GOALS:
A – In the shell scripting post, repeat the passage from "How I write" up to and including "out there :)" word for word.
B – In the shell scripting post, what does the author say the guide mostly is?
C – Take the shell scripting post further, picking up right after its final line.

TEXT TO READ:
——
How I write shell scripts
Hey there. Lately I found myself writing more and more shell scripts solving both work-related and personal tasks. Pretty fast I got fed up with googling info about this and that in the shell language every time I write a script, so I thought it might be a good idea to gather all the information I've found in one place. This guide doesn't aim to be "comprehensive" or "definitive", rather personal and opinionated; this is mostly a note to self, as are other posts in this blog, though I'm not losing hope that it might be interesting for somebody else out there :)
Assumptions
I'd start with assumptions about the environment a script is executed in:
-
Use only features that exist in the original Bourne shell, with the notable exception of those that make scripting safer, i.e.
——
RAW DATA:
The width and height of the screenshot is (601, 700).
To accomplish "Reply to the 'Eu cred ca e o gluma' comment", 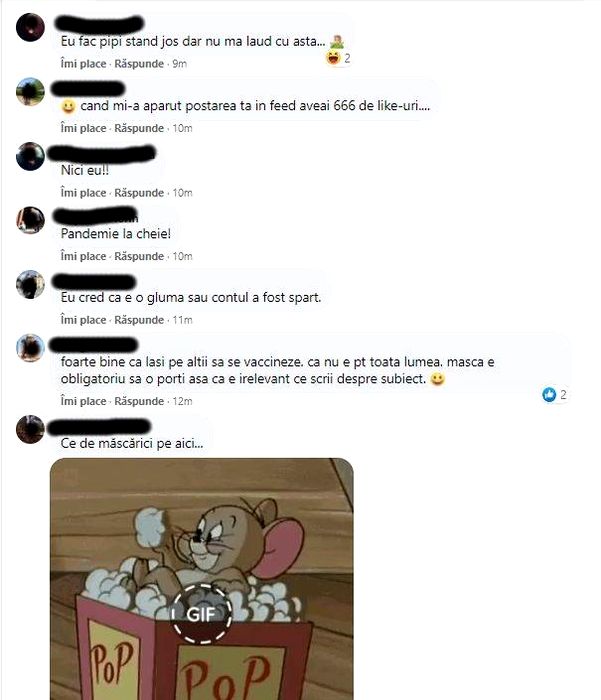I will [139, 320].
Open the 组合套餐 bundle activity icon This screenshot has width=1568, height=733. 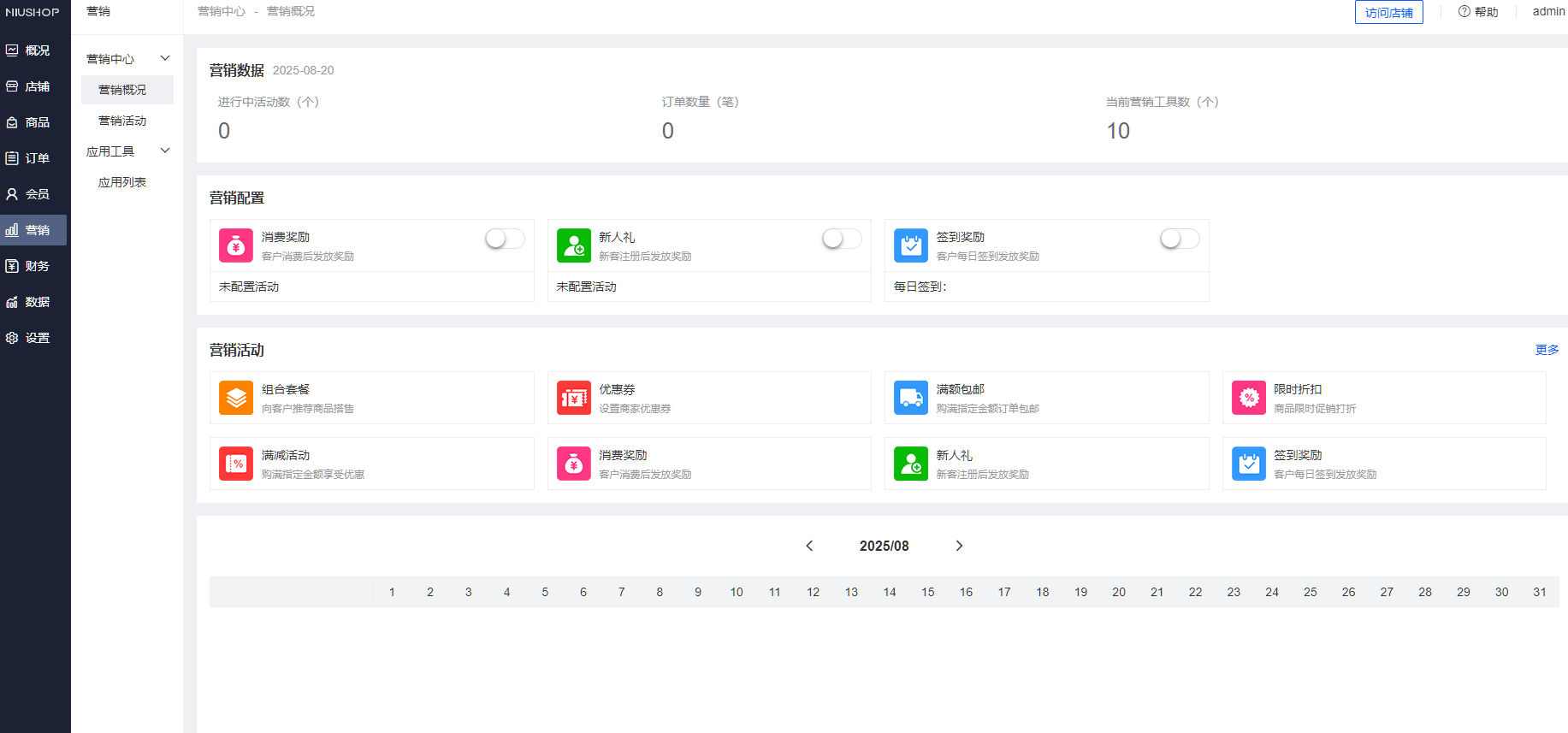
——
RESULTS FOR EACH TASK:
A –
How I write shell scripts
Hey there. Lately I found myself writing more and more shell scripts solving both work-related and personal tasks. Pretty fast I got fed up with googling info about this and that in the shell language every time I write a script, so I thought it might be a good idea to gather all the information I've found in one place. This guide doesn't aim to be "comprehensive" or "definitive", rather personal and opinionated; this is mostly a note to self, as are other posts in this blog, though I'm not losing hope that it might be interesting for somebody else out there :)

B – A note to self.

C –
[[ ]]
comparisons,local
variables, and some other that will come along later. It allows writing easily portable scripts. -
Assume that by default there are only functions and commands that are built in an interpreter. Any other dependency should be checked using
hash
command before it is allowed to be used. -
Many POSIX utils, though standardized, come in different flavors and versions. It's better to either use only standard features or explicitly state which flavor and version of the util your script expects.
Basics
Let's quickly recap the syntax of the shell language and the structure of a shell script.
Preamble
A shell script starts with a shebang denoting the desired interpreter for it:
#!/usr/bin/env sh
For the sake of portability, it should be set indirectly via
/usr/bin/env
utility. The default interpreter should be sh
unless you're
using features specific to a concrete interpreter, i.e. bash arrays.
Safe Defaults
Before any actual code a script should set safer defaults for the interpreter:
set -euf
This line sets the following options:
-
-e
tells interpreter that it should exit the shell immediately should an error occur or a command fail. -
-u
enables reporting usage of an unset parameter and failing instead of executing the command referencing the parameter. -
-f
disables filename pattern expansion, e.g.*
,?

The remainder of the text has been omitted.